ICYMI, This Is What Moff Gideon Really Wants From Baby Yoda on “The Mandalorian”

Near the end of “The Mandalorian” season two, Baby Yoda (aka Grogu) is captured by the dastardly Moff Gideon (Giancarlo Esposito) after evading him for a long time. Din Djarin, aka the titular Mandalorian (Pedro Pascal), and his compatriots end up defeating and taking Gideon into custody, but we know that he’s going to return in “The Mandalorian” season three and still wants to get his hands on the little guy. So what exactly does Moff Gideon want with Grogu? The answer seems to come down to one of Star Wars’ most controversial pieces of canon: midi-chlorians.

Gideon has never shared his intentions outright, but there have been clues throughout the season. During the sixth episode of the second season, “Chapter 14,” Gideon exhausts and taunts Grogu. Once he puts the little guy to sleep, he has one of his officers contact Dr. Pershing (Omid Abtahi). Pershing is the doctor at the beginning of the series who was trying to keep Grogu alive while the Client (Werner Herzog) ordered experiments on him. Gideon refers to Grogu as the “donor.”

However, we find out what Pershing and Gideon are really up to in “Chapter 12.” Din finds a recording that Pershing sent to Moff Gideon about his experiments. Mando thinks Gideon is dead and assumes the recording is an old one, but Cara Dune (Gina Carano) tells him the message is from three days earlier. In the recording, Pershing says that he’s had “catastrophic failure” in his trials, adding, “There were promising effects for an entire fortnight, but then, sadly, the body rejected the blood.” He adds, “I highly doubt we’ll find a donor with a higher M-count, though.” The Child was too small for him to take more blood out of when he had him in his custody, so he needs to get more.

“M-count” almost definitely means midi-chlorians, which are a combination of science and magic that animates the Star Wars universe. Midi-chlorians are living, intelligent, microscopic organisms that exist in every living being, but a high midi-chlorian count leads to Force sensitivity. Having a high count lets a person access the Force, which then could let them become a Jedi or a Sith with proper training. The concept of midi-chlorians was first introduced in the first Star Wars prequel movie, “The Phantom Menace.”

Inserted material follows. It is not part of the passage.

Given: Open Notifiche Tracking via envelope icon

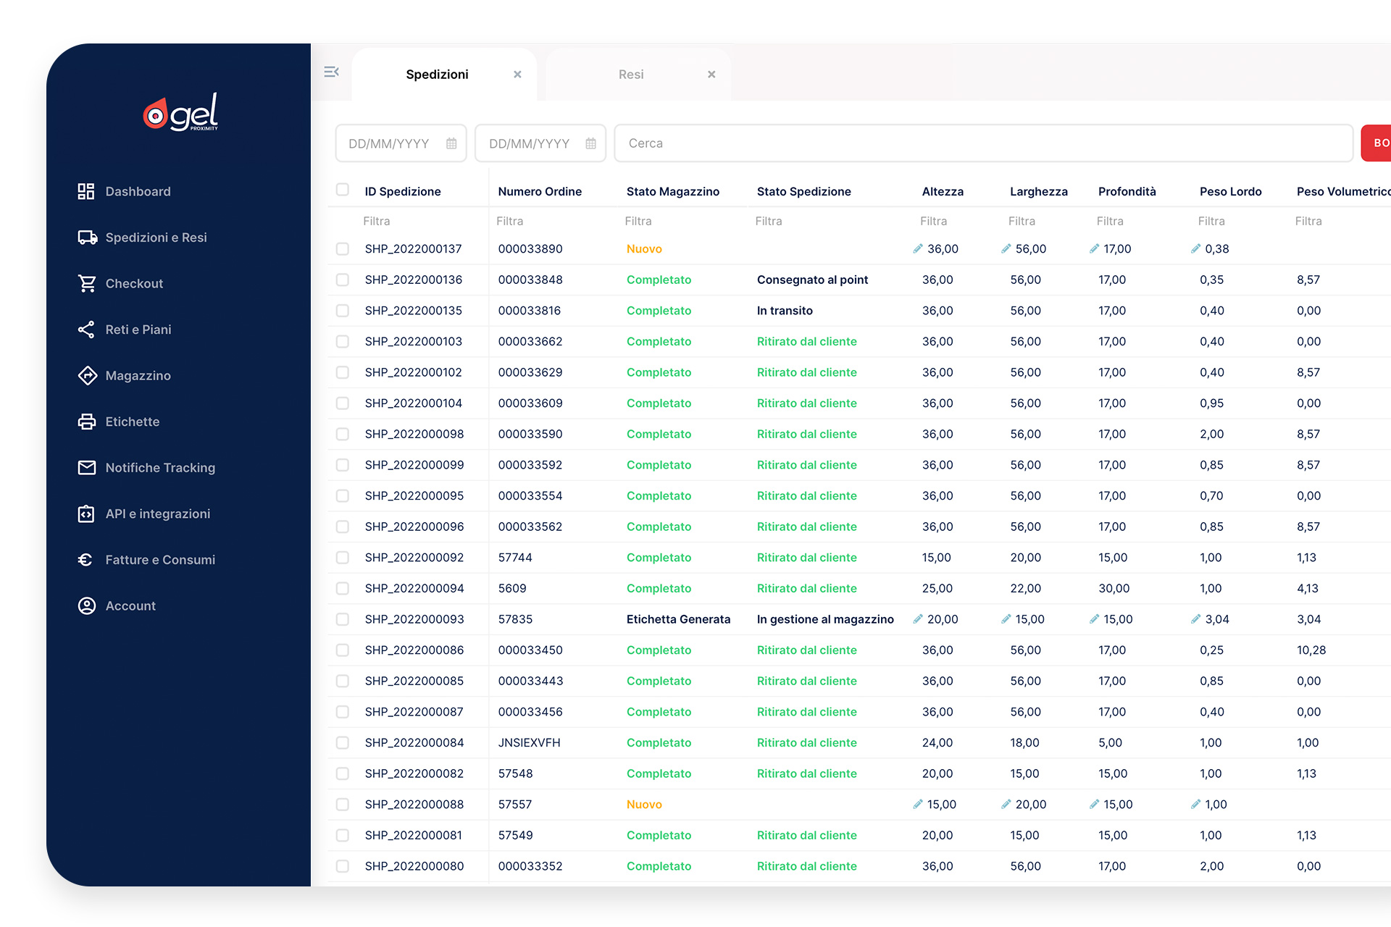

So it seems the baddies of “The Mandalorian” are out to extract midi-chlorians from Grogu and transfer them – and the powers of the Force that they bring – to someone else. Right now, they’re trying to do that through blood transfusions, but they’ve had no luck so far.

In the alternate “Legends” canon (consisting of materials spun off from the original trilogy but rendered non-canon after Disney’s acquisition of the franchise), there’s a technology that allows for infusions from someone with a high midi-chlorian count to heal someone who’s on the brink of death. While that hasn’t been touched on yet in the main, current canon, it’s certainly possible that this is at least part of the reason Gideon is after Grogu: to get a “transfusion” that will save his life or the life of some other Imperial figure.

However, the alternate explanation is an even scarier – and probably more likely – one: Gideon is trying to artificially turn himself into a Jedi, or, more accurately, a Sith lord. He already acquires a lightsaber by the time viewers meet him, carrying around the legendary Mandalorian Darksaber despite being neither a Jedi nor a Mandalorian. Din wins the saber from him in the season two finale, but Gideon surely still has his eyes on it.

Lightsabers aren’t exactly a common weapon, and they’re known as a weapon used almost exclusively by Force users, so it’s definitely odd that a “normal” guy, even a powerful Imperial officer, would wield one without a good reason. Pair that with his obsession with capturing Grogu as a midi-chlorian “donor,” and it’s very possible that he’s hoping to transfer Baby Yoda’s Force abilities to himself and become a full-fledged Sith to restore the Dark Side and the Empire in the aftermath of Darth Vader and Emperor Palpatine’s deaths. We don’t know his exact plans, but surely they’re coming in season three – and a reunited Din and Grogu will have to stop him.

“The Mandalorian” season three premieres on March 3.